### Passage to read
======

By: Argielou A. Flores, MSU-IIT

 

Show that

\overrightarrow{S_1} \cdot \overrightarrow{S_1} = \frac{1}{2}(S_{1+}S_{2-} + S_{1-}S_{2+}) + S_{1z}S_{2z}

where \overrightarrow{S_1} and \overrightarrow{S_2} are spin operators of particle 1 and 2, respectively.

 

Solution:

We define the following:

\overrightarrow{S_1} = S_{1x}\hat{i} + S_{1y}\hat{j} + S_{1z}\hat{k}\\*\overrightarrow{S_2} = S_{2x}\hat{i} + S_{2y}\hat{j} + S_{2z}\hat{k}

 

Taking the product of the two operators

\overrightarrow{S_1} \cdot \overrightarrow{S_2} = S_{1x}S_{2x} + S_{1y}S_{2y} + S_{1z}S_{2z}         (a)

 

Introducing the ladder operators:

S_{1\pm} = S_{1x} \pm iS_{1y}\\*S_{2\pm} = S_{2x}\pm iS_{2y}

 

Multiplying the following,

\begin{array}{lll} S_{1+}S_{2-}& = &(S_{1x}+S_{1y})(S_{2x}-S_{2y})\\&= &S_{1x}S_{2x}-iS_{1x}S_{2y}+iS_{1y}S_{2x}+S_{1y}S_{2y}\\&\end{array}

 

\begin{array}{lll} S_{1-}S_{2+}& = &(S_{1x} - S_{1y})(S_{2x} +S_{2y})\\& = &S_{1x}S_{2x} +iS_{1x}S_{2y} - iS_{1y}S_{2x}+S_{1y}S_{2y}\end{array}

 

Adding these two,

\begin{array}{lll} S_{1+}S_{2-}+ S_{1-}S_{2+}& = &S_{1x}S_{2x}-iS_{1x}S_{2y}+iS_{1y}S_{2x}+S_{1y}S_{2y}+S_{1x}S_{2x}+iS_{1x}S_{2y}-iS_{1y}S_{2x}+S_{1y}S_{2y}\\&=&2(S_{1x}S_{2x}+S_{1y}S_{2y})\end{array}

 

S_{1x}S_{2x}+S_{1y}S_{2y} = \frac{1}{2}( S_{1+}S_{2-}+ S_{1-}S_{2+})    (b)

======

### Data provided
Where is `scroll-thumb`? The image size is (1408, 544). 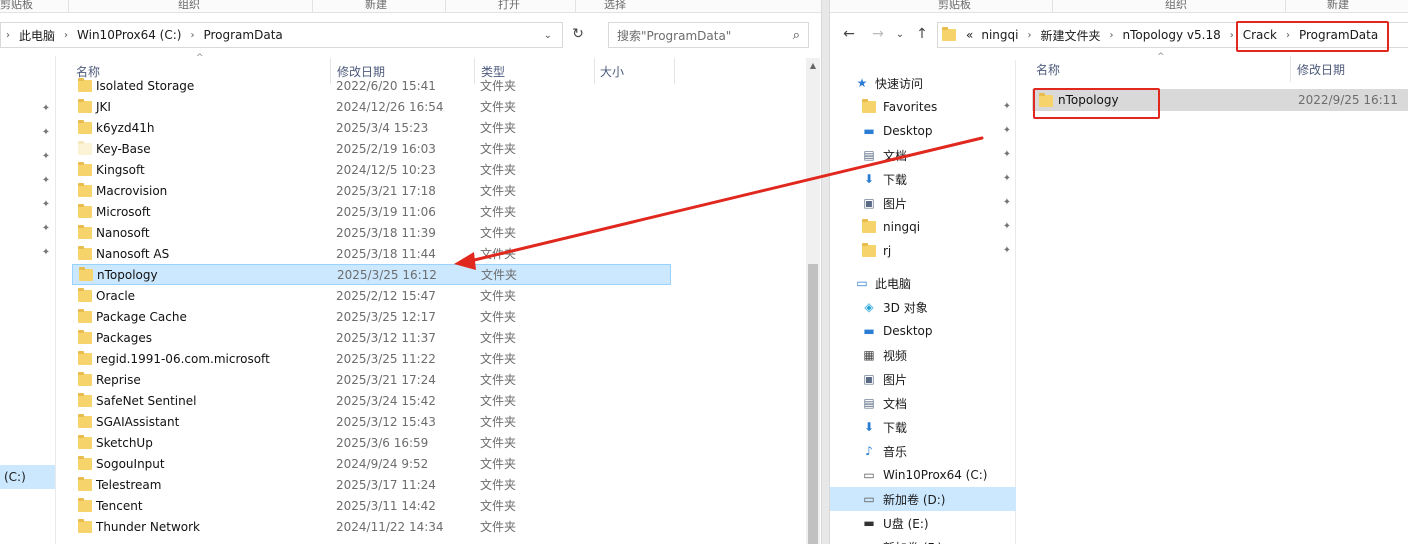
scroll-thumb is located at coordinates (813, 404).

======

### Questions on the material
• a. According to the spin-operator derivation, what are \overrightarrow{S_1} and \overrightarrow{S_2}?
• b. Summarize the spin-operator derivation in two sentences.
• c. For each statement, say whether it agrees with the spin-operator derivation, and quote the words of the derivation that decide it: (i) The author is affiliated with MSU-IIT. (ii) The dot product of the two spin operators is obtained by taking the product of the two operators. (iii) Adding S_{1+}S_{2-} and S_{1-}S_{2+} gives three times S_{1x}S_{2x}+S_{1y}S_{2y}.
The listing above is separate material, unrelated to the spin-operator derivation.

### Expected responses
• a. They are the spin operators of particle 1 and particle 2, respectively.

• b. The spin operators of two particles are written in terms of their x, y and z components, and their dot product is expressed as the sum of the products of corresponding components. Ladder operators are then introduced, the products S_{1+}S_{2-} and S_{1-}S_{2+} are expanded and added, and the result shows that S_{1x}S_{2x}+S_{1y}S_{2y} equals one half of S_{1+}S_{2-}+S_{1-}S_{2+}.

• c.
(i) Yes: "By: Argielou A. Flores, MSU-IIT"
(ii) Yes: "Taking the product of the two operators"
(iii) No: "2(S_{1x}S_{2x}+S_{1y}S_{2y})"